The Spindle is indigenous throughout the British Islands, but cannot be said to be generally common; it is rarer in Scotland and Ireland than in England.
The Spindle is right on the borderland between trees and shrubs, for though it will grow into a tree twenty feet high, yet our hedgerow specimens are usually bush like and only ten or twelve feet high.
Until the autumn the Spindle might be confused with the Buckthorn and Dogwood, but its four-angled twigs should enable it to be easily recognized. In October its quaint fruits change to a pale crimson hue, which renders them a conspicuous feature of a hedgerow.
The trunk of the Spindle is clothed in smooth grey bark. The twigs, which are in pairs, starting from opposite sides of a branch, are four-angled.

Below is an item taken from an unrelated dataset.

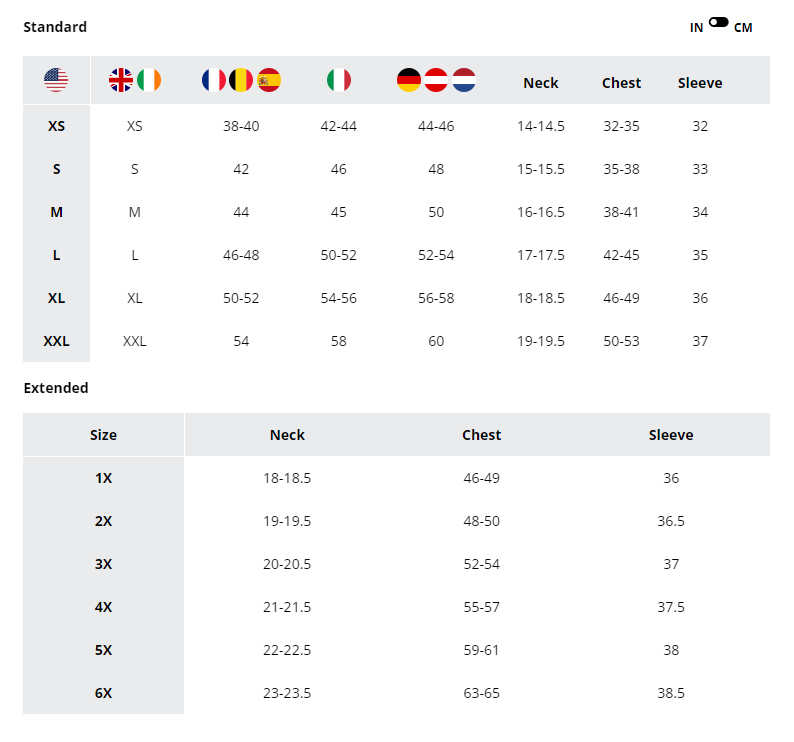The height and width of the screenshot is (742, 794).
Task: Click the Netherlands flag icon
Action: 464,80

The shining leaves vary from egg-shaped to lance-shaped, with finely-toothed edges. They are arranged in pairs, and in autumn they change to yellow and red.
The small greenish-white flowers are borne in loose clusters, of the type known as cymes, from the axils of the leaves, and appear in May and June. Some contain both stamens and pistil, but others are either stamenate or pistillate. The calyx is cut into four or six parts, the petals and stamens agree with these parts in number, but the lobes of the stigma only range from three to five, corresponding with the cells of the ovary.
The fruit is deeply lobed, and marked with grooved, indicating the lines of future division, when the lobes open and disclose the seeds, covered at first with their orange jackets, after the manner of the mace that encloses the nutmeg.
The hardness and toughness of Spindle-wood have long been esteemed in the fashioning of small articles where these qualities are essential, and its common name is a survival of the days when spinning was the occupation of most women. Then spindles were in demand for winding the spun thread upon, and no wood was more suitable for the purpose. Known also as Skewerwood, Prickwood, and Pegwood, all suggestive of uses to which it is or was applied. The young shoots make a very fine charcoal for artists’ use.
Among the exotic species cultivated in our parks and gardens are the handsome variegated forms of the Evergreen Spindle (Euonymus japonicus) from China and Japan, and the Broad-leaved Spindle (E. latifolius) from Europe.